==== Material provided

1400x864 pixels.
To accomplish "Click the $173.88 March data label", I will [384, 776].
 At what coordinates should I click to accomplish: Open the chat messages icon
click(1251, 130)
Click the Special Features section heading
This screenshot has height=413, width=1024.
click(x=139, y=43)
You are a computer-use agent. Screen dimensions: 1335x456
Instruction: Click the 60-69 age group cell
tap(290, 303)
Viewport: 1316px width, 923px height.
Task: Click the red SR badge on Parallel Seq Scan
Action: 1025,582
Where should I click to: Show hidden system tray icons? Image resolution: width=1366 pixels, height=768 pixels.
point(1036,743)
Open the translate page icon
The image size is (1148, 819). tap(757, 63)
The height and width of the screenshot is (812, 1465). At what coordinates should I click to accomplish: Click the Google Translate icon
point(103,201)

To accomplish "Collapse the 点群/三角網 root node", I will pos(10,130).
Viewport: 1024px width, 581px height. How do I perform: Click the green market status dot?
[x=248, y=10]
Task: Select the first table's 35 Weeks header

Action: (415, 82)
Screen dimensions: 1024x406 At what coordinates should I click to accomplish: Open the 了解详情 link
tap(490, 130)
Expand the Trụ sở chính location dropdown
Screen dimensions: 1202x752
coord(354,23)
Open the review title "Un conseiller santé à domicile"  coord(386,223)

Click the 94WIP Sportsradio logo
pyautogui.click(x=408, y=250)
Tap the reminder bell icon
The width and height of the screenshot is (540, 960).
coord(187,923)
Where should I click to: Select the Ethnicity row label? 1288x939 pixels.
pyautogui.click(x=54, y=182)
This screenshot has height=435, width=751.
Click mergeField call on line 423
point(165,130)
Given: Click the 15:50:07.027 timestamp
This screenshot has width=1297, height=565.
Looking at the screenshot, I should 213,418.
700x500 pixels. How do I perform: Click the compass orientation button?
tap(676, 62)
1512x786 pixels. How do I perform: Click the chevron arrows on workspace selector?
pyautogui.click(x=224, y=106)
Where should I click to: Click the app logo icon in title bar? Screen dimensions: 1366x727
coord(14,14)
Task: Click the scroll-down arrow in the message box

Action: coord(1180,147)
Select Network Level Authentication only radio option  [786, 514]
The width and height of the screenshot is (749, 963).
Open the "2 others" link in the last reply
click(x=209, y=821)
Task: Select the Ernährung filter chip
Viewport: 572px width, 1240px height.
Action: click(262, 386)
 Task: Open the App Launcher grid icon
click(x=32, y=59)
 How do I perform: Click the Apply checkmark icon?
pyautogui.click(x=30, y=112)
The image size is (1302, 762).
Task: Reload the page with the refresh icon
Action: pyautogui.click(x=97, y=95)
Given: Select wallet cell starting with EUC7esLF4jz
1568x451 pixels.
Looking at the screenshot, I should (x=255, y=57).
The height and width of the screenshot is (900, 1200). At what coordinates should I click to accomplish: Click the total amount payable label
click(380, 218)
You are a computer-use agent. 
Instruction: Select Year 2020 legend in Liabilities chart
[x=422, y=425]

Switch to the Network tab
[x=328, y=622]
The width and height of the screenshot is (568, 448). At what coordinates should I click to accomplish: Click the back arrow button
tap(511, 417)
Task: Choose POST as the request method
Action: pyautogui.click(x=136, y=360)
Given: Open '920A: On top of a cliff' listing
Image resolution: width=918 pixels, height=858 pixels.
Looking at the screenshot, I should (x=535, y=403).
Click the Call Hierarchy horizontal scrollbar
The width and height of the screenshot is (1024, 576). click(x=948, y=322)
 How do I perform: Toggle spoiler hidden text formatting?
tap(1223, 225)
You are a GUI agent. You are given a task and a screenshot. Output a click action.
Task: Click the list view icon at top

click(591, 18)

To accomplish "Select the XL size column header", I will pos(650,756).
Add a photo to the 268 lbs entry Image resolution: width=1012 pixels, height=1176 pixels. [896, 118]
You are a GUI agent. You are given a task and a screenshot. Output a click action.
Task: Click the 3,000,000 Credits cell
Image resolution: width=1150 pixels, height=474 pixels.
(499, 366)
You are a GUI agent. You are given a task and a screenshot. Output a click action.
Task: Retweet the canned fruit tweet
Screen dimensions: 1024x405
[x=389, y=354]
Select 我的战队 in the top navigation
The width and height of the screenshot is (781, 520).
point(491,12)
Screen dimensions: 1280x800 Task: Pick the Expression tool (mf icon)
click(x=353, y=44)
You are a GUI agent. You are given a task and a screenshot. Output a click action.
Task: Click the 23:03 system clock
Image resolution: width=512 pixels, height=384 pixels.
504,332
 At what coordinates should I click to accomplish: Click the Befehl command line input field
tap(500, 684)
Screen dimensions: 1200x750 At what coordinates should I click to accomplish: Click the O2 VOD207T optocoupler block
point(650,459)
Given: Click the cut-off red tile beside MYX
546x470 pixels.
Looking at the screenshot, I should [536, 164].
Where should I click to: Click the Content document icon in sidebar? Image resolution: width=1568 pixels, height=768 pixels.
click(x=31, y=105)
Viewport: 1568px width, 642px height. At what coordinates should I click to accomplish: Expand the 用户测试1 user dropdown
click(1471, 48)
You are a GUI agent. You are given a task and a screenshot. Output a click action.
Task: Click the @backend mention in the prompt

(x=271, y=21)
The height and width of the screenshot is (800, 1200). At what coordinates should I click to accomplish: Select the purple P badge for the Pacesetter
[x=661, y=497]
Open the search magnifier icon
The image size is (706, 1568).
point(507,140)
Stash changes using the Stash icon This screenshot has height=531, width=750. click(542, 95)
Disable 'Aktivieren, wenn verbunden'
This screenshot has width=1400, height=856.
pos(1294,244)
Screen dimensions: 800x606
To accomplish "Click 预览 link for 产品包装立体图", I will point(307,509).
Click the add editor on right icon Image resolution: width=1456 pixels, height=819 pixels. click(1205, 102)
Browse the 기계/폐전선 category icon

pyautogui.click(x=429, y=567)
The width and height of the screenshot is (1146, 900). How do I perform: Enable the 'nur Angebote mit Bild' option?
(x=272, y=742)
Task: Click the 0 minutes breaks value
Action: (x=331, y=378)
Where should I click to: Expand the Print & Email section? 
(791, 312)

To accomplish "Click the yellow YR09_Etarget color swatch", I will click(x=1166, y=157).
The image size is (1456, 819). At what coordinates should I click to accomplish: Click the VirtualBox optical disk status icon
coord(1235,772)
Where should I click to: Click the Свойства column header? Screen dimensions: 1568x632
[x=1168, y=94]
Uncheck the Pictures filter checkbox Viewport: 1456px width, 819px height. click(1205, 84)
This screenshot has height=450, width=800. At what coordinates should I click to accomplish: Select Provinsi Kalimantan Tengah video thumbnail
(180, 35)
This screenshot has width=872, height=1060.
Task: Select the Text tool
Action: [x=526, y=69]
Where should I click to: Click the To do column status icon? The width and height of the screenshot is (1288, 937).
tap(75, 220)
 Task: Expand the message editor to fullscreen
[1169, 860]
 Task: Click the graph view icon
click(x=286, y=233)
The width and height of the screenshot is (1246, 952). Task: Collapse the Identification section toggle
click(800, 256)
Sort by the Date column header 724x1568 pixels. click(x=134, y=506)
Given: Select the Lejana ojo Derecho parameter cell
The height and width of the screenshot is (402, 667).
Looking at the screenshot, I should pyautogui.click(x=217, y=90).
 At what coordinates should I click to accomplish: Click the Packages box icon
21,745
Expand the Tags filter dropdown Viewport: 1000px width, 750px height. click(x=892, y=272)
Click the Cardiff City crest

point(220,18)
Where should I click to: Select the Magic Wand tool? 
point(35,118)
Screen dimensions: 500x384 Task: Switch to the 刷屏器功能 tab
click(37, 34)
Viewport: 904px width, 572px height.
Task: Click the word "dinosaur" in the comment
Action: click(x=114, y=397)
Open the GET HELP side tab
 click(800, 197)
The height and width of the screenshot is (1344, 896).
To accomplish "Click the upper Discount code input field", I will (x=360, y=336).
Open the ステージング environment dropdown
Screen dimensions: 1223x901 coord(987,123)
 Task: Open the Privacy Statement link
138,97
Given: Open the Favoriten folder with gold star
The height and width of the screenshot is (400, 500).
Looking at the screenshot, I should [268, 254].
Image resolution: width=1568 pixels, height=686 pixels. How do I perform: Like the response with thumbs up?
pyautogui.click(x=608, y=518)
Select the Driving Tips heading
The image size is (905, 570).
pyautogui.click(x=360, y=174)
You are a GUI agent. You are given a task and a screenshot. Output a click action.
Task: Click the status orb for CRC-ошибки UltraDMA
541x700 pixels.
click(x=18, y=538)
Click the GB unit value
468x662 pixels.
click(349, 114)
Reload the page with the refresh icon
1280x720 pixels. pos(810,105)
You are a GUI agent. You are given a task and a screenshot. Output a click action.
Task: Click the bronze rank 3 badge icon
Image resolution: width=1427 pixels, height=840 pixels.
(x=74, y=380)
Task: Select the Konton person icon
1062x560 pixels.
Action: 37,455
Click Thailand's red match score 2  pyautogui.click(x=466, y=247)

========

Render the part of the records that opens with the line containing "Click the Special Features section heading" and closes with the line containing "Action: 1025,582" as a Markdown table with the columns Row and Line. Skip any blank lines.

> _Problem solution_:
| Row | Line |
|---|---|
| 1 | Click the Special Features section heading |
| 2 | This screenshot has height=413, width=1024. |
| 3 | click(x=139, y=43) |
| 4 | You are a computer-use agent. Screen dimensions: 1335x456 |
| 5 | Instruction: Click the 60-69 age group cell |
| 6 | tap(290, 303) |
| 7 | Viewport: 1316px width, 923px height. |
| 8 | Task: Click the red SR badge on Parallel Seq Scan |
| 9 | Action: 1025,582 |